はじめに
人気番組NHK総合TV『プロジェクトX』で”伝説の深き森を守れ・世界遺産・屋久島”縄文杉7200年の神秘 を放映していた。
屋久島生まれの二人が、あるきっかけで島に帰り、屋久杉の保存活動の記録である。
島民に白い目で見られながらも情熱、信念で保存活動をした厳しい活動の記録である。
その杉を切り倒すことで生計を立てている人々を向こうに回す活動というのはすごく厳しい運動である。
そのようなことをしている人々は屋久島に限らず各地に今でも沢山いるはずであるが。
島民を説得する厳しい日々
近所の人や村の人々が杉を伐ることで生活をしている。その中へ杉を伐ることを止めてほしい。杉と共存できないか?杉を保存しよう!と説得することの厳しさ。
想像に余りある運動である。
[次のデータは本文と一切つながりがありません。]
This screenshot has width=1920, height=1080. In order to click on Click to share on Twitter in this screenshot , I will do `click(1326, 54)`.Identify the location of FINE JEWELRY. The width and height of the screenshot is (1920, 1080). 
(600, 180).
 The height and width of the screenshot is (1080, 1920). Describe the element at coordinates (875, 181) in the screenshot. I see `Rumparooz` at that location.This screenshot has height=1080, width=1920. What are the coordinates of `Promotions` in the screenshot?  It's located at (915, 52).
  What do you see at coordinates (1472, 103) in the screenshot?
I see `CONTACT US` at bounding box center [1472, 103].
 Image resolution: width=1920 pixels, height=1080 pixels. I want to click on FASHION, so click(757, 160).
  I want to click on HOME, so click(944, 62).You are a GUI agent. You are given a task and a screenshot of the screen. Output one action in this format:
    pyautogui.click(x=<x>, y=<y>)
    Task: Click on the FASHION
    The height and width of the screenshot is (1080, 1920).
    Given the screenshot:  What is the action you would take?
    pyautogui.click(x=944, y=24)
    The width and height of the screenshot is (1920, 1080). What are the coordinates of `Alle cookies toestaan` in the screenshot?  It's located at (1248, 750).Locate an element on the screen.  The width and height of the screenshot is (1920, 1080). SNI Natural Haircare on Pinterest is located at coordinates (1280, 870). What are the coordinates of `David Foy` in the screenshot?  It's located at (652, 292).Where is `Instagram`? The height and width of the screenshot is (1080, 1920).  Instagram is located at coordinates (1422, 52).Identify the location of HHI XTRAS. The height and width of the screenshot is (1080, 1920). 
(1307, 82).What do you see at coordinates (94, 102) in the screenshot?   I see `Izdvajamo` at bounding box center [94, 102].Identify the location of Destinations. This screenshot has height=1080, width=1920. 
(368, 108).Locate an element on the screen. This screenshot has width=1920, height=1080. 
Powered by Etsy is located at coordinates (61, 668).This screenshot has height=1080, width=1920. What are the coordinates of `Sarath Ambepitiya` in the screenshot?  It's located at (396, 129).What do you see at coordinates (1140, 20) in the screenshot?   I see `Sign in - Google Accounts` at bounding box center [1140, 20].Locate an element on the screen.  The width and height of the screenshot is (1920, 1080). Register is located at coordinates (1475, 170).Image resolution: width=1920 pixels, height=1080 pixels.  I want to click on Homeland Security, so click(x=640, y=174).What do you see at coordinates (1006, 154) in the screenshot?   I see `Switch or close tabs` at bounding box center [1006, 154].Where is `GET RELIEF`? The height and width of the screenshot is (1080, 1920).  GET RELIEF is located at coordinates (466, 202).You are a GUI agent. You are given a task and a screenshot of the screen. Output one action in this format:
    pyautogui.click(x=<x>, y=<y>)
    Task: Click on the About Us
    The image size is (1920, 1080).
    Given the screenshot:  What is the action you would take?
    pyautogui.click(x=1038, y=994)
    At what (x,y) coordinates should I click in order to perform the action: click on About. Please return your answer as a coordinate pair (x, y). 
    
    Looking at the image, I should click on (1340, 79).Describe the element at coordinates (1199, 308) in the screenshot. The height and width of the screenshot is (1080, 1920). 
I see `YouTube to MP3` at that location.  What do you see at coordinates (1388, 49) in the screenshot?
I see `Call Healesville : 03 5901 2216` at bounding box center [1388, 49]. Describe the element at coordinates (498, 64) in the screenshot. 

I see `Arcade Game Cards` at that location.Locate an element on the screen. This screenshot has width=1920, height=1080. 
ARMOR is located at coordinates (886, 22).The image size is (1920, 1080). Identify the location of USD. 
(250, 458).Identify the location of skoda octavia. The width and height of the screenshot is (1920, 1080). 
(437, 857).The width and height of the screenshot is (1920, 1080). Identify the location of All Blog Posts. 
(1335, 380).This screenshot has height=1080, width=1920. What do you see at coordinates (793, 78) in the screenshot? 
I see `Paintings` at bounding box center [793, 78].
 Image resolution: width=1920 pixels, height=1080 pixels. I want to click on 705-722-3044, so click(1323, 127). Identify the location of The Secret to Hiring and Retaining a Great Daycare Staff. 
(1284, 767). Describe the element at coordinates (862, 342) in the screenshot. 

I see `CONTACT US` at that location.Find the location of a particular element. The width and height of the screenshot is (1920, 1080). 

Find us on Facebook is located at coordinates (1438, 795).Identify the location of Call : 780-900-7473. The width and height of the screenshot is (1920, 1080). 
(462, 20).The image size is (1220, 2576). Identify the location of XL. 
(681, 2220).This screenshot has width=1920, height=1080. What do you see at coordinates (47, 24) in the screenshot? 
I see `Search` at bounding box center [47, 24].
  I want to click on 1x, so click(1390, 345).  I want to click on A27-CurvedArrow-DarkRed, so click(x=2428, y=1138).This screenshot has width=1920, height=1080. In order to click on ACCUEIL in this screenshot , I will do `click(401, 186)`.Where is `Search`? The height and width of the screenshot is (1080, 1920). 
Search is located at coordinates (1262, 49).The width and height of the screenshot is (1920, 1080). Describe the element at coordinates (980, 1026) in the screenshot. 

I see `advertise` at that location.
頭が下がる思いを強くした一時であった。
この番組を見ていて不思議な思いをしていた。
それは「先祖代々杉と共存してきた大切な杉を、我々の代で食いつぶすことを止めよう。次の世代にこの杉の行く末を委ねても良いのではないか」という下りがありました。
「どこかで聞いたせりふだ」と思いながら見ていた。
そうだ私がかつて朝日連峰の林道建設やダム建設に関して、麓の人々に言っていた言葉と全く同じせりふであったのです。
熟知している人々
杉を伐ることにより生じる問題を一番よく知っている者は、伐っている人々、その人なのである。
これはかつてブナを皆伐した人々も全く同じだ。
しかし生計を立てるために出来る仕事は木を伐ることであったのです。
自分の生活の糧を捨ててまで木を伐ることを止めれるでしょうか?
悲しいことでありますが、私もおそらく木を伐ります。そして木を伐り尽くし、やっと止め、何処かをさまよいながら木を伐ってしまったことを悔やむことでしょう。
そのことを誰が咎められるでしょうか。
このようにして全国でブナの木を伐ったのです。
今でこそブナの森の大切さを認識して、保存を叫ぶ人が沢山いますが、昭和30年代の時代背景から見たときどうでしょう。
昭和20年に戦争に負けて、戦地から復員してきた人々や内地で厳しい生活をしてきた人々に、生計を立てるためにしている伐採の仕事をどうして止めろと言えるのでしょうか。
こうして木は伐られたのです。
切りたくない木を切ったのです。伐りすぎればどうなるかを知った上で伐ったのです。
今でも伐りたい人々
平成になった今でも木を伐りたい人々は沢山います。
造林して伐る林業の人は別です。
公共事業に名を借りて、作らなくても良い林道やダム造るために木を伐る人々が沢山います。
今公共事業には逆風が吹いているといいますが、根強い信奉者は沢山います。
おわりに
時代により価値観は変りします。
だから絶対というものは無いかもしれない。しかし節度というものはいつの時代でもあると思う。
各地で闊歩している巨大公共事業が無節操に続いて良いはずはない。